=== Problem to solve ===
Below are the records. Reproduce exactly the lines from the one containing "This screenshot has" through the final line, and omit any pictures.

=== Data for analysis ===
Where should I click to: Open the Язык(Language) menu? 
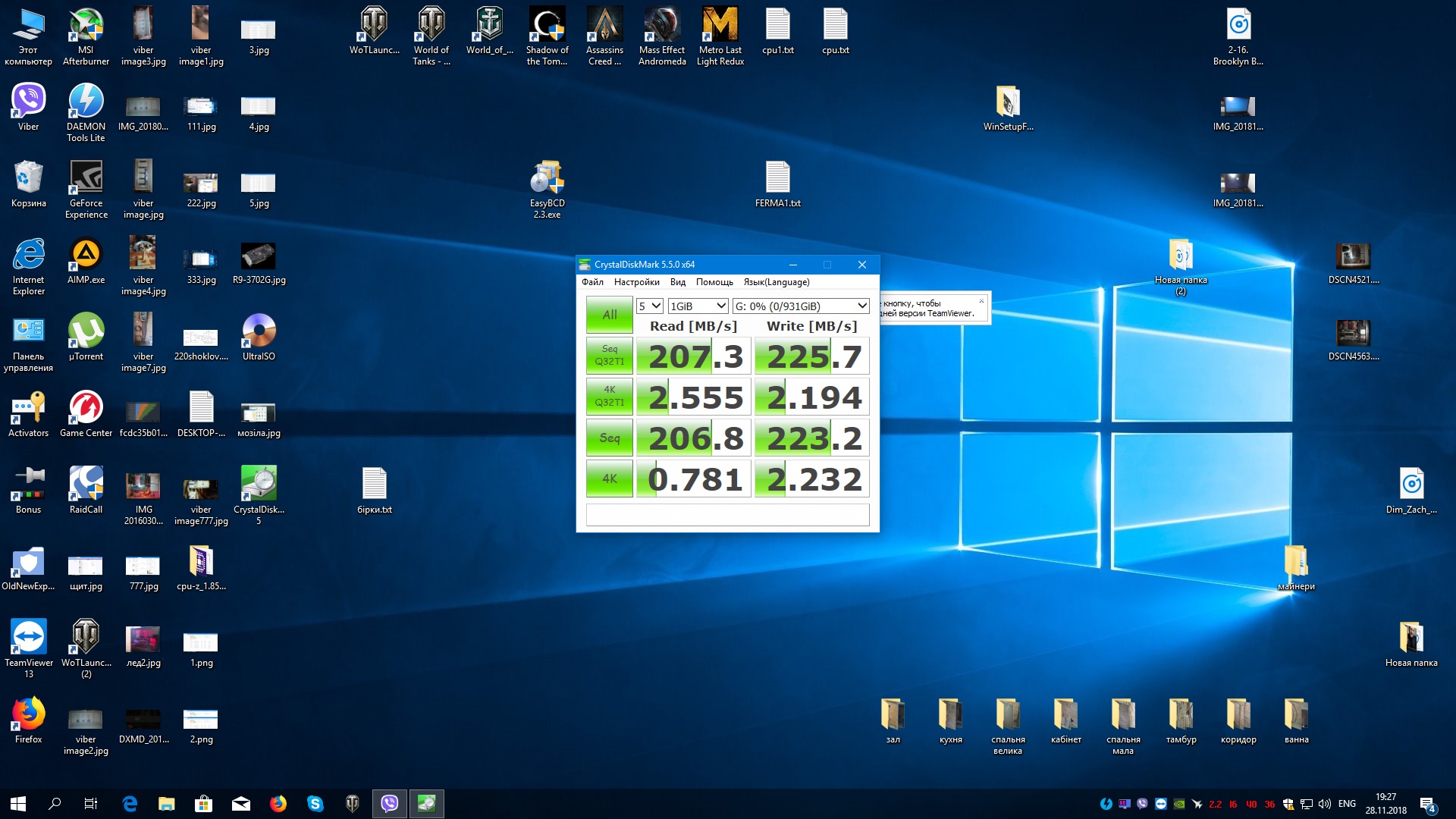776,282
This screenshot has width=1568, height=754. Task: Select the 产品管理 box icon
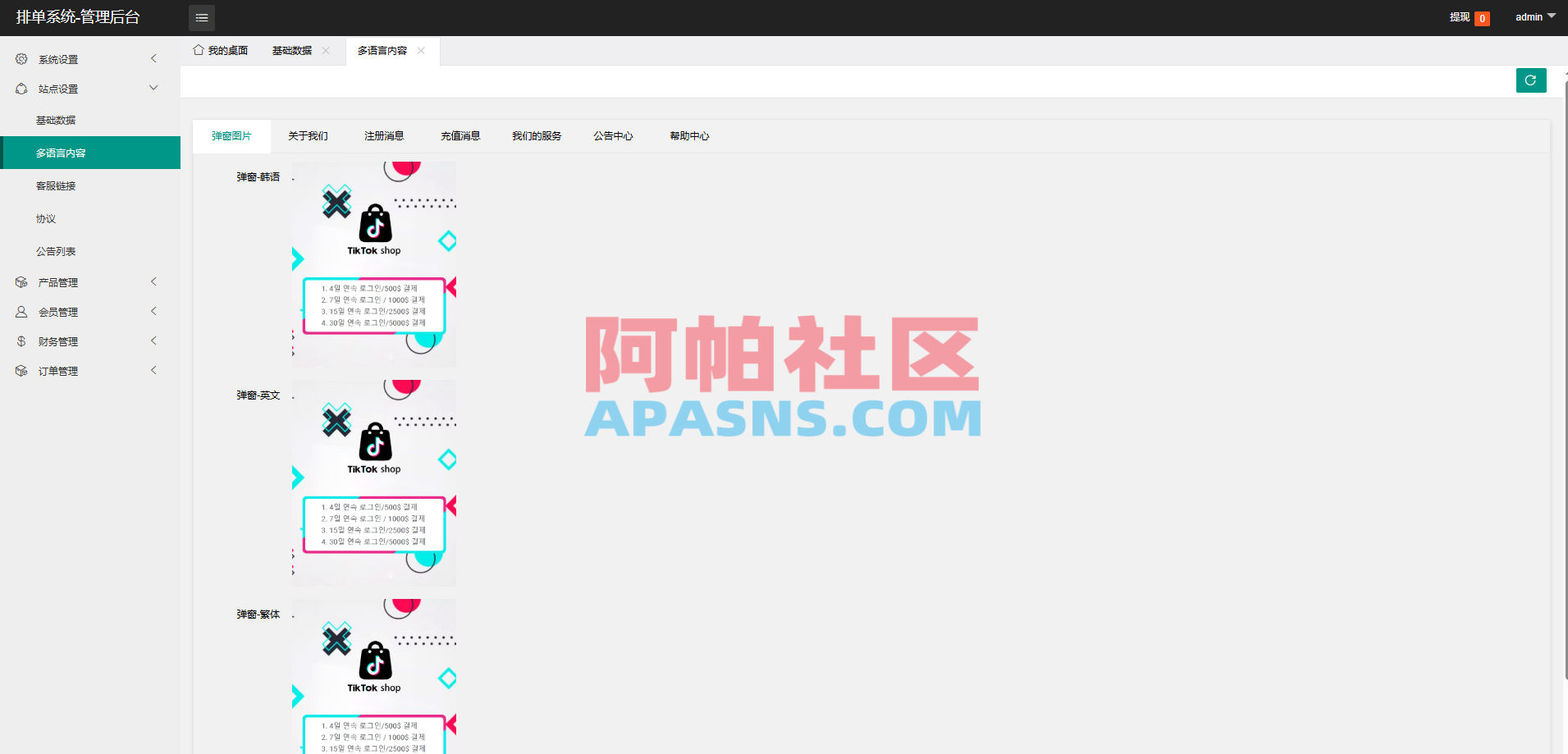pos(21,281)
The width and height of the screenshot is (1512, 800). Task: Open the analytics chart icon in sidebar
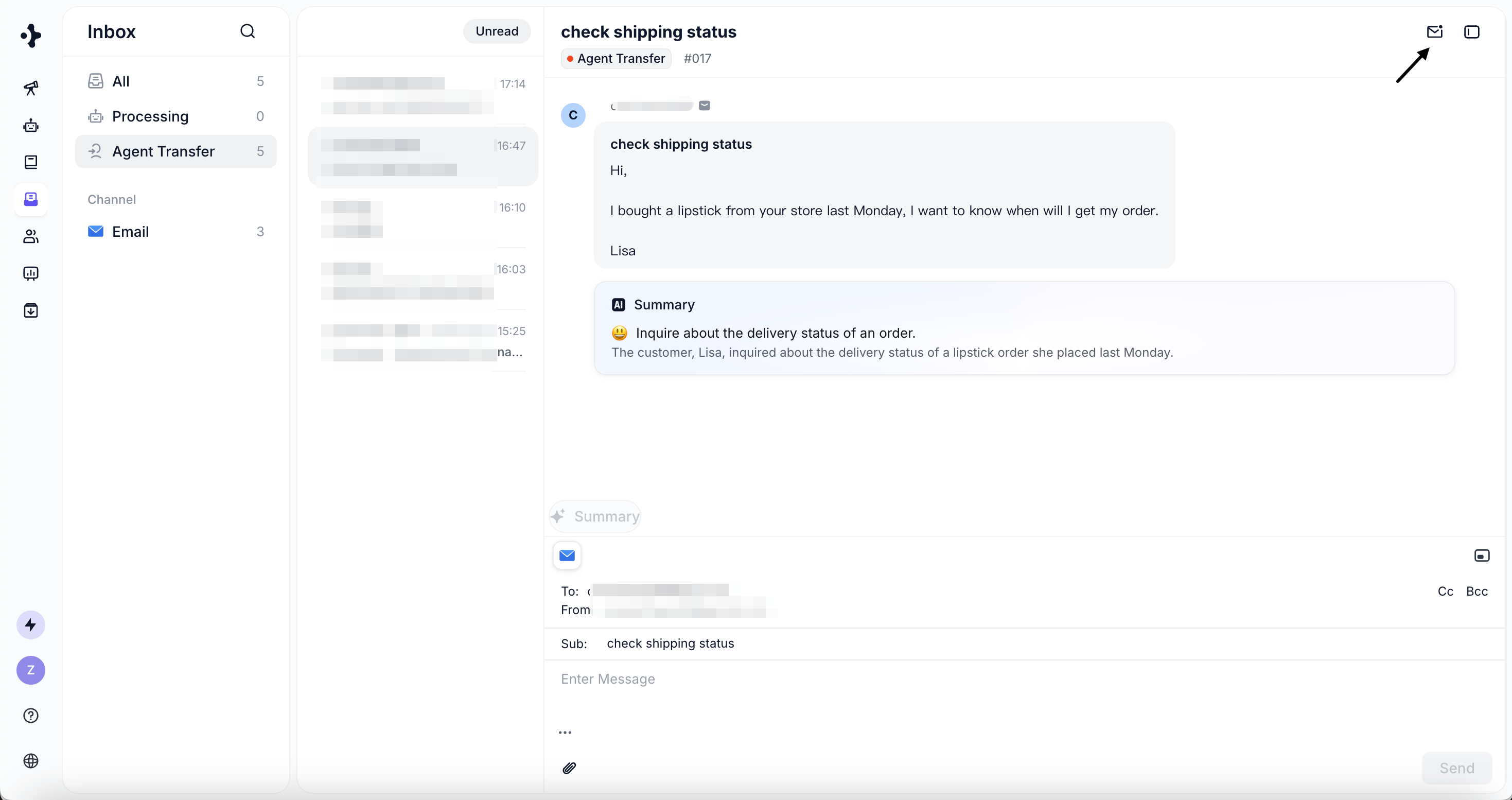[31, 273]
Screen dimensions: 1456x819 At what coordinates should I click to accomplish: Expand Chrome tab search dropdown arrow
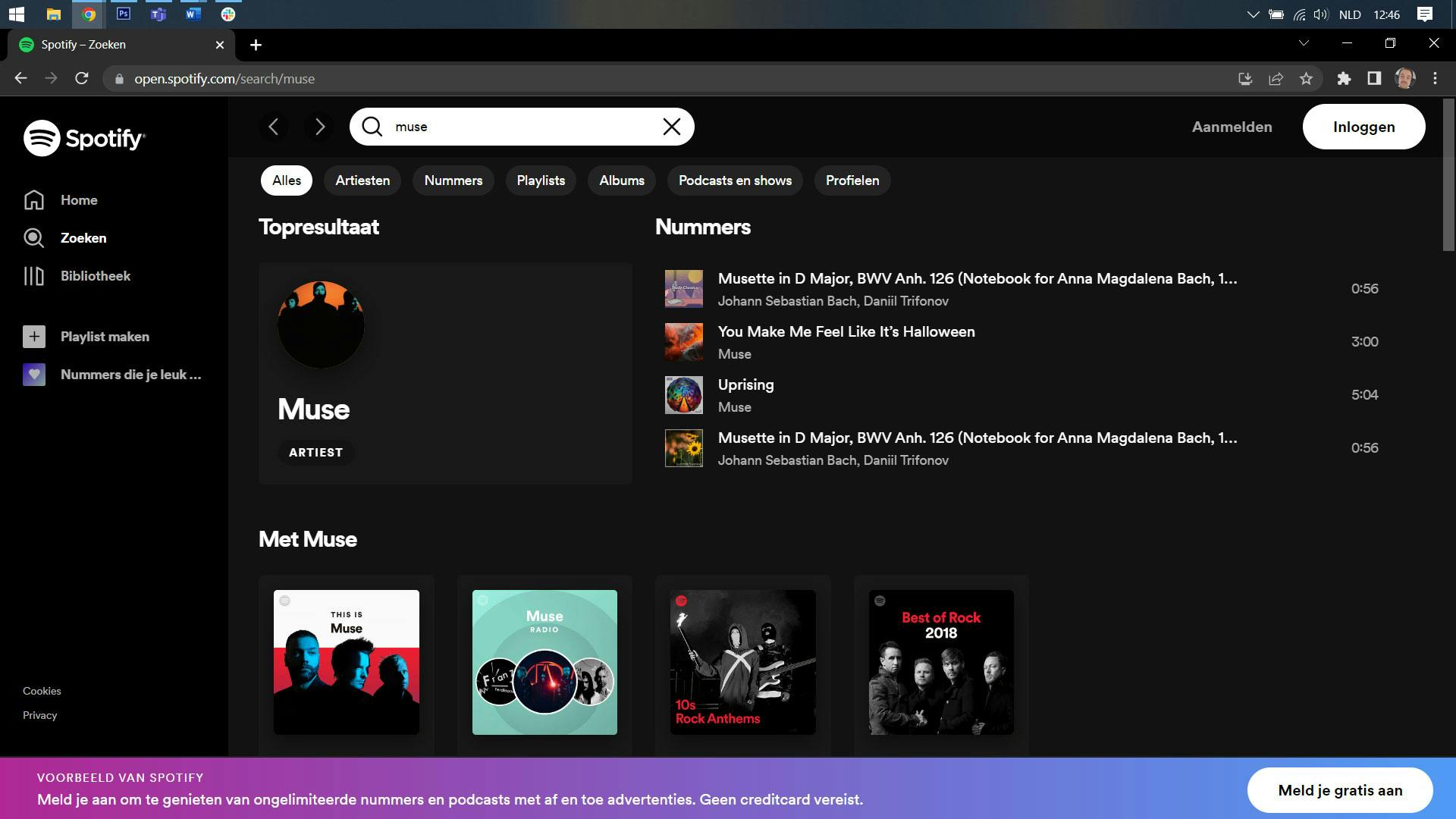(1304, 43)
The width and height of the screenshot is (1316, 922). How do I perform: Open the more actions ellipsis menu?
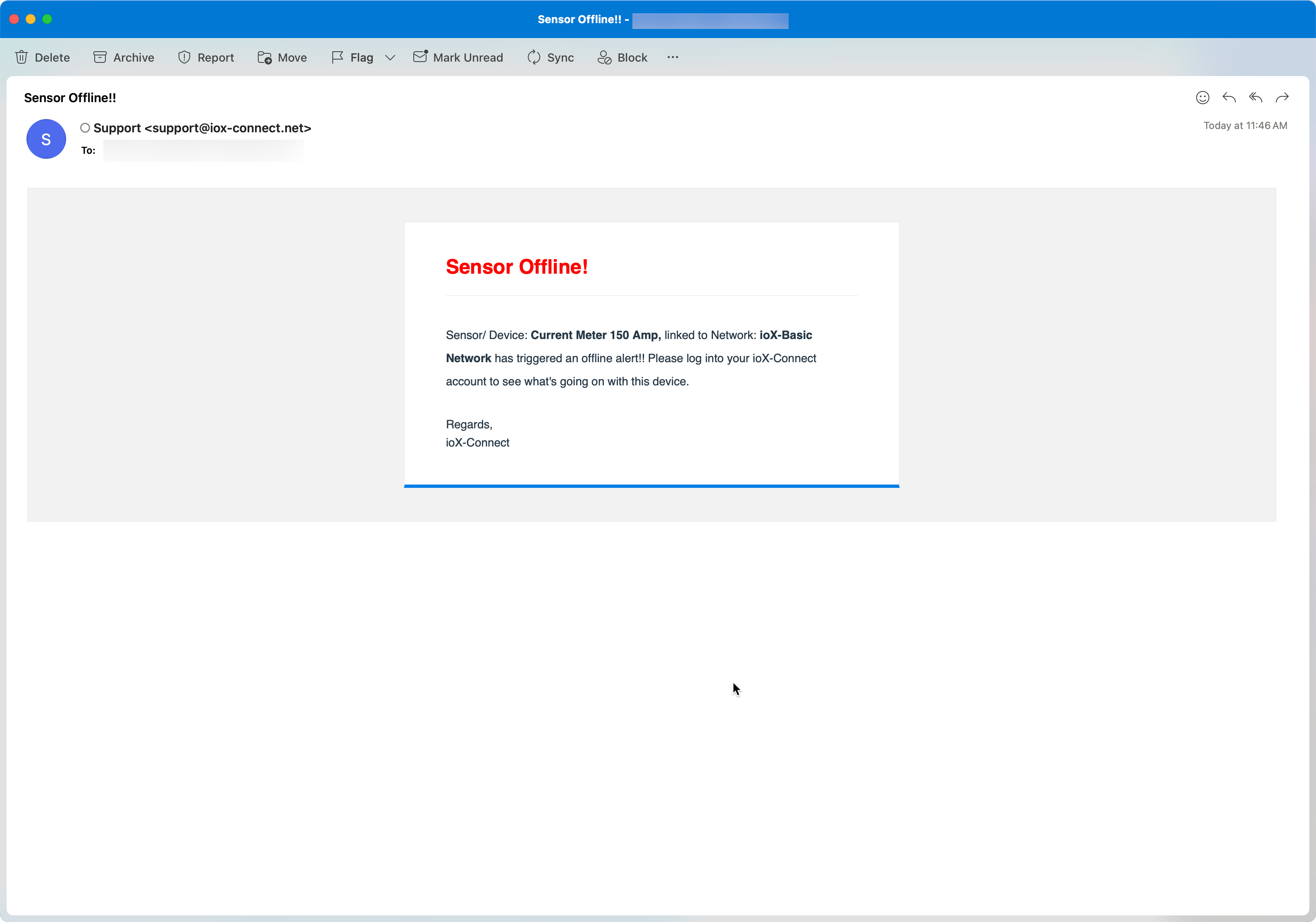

=== Output below ===
This screenshot has width=1568, height=754. Task: Select the 产品管理 box icon
pos(21,281)
The width and height of the screenshot is (1512, 800). Task: Open the analytics chart icon in sidebar
[31, 273]
Screen dimensions: 1456x819 At what coordinates should I click to accomplish: Expand Chrome tab search dropdown arrow
(1304, 43)
The width and height of the screenshot is (1316, 922). How do I perform: Open the more actions ellipsis menu?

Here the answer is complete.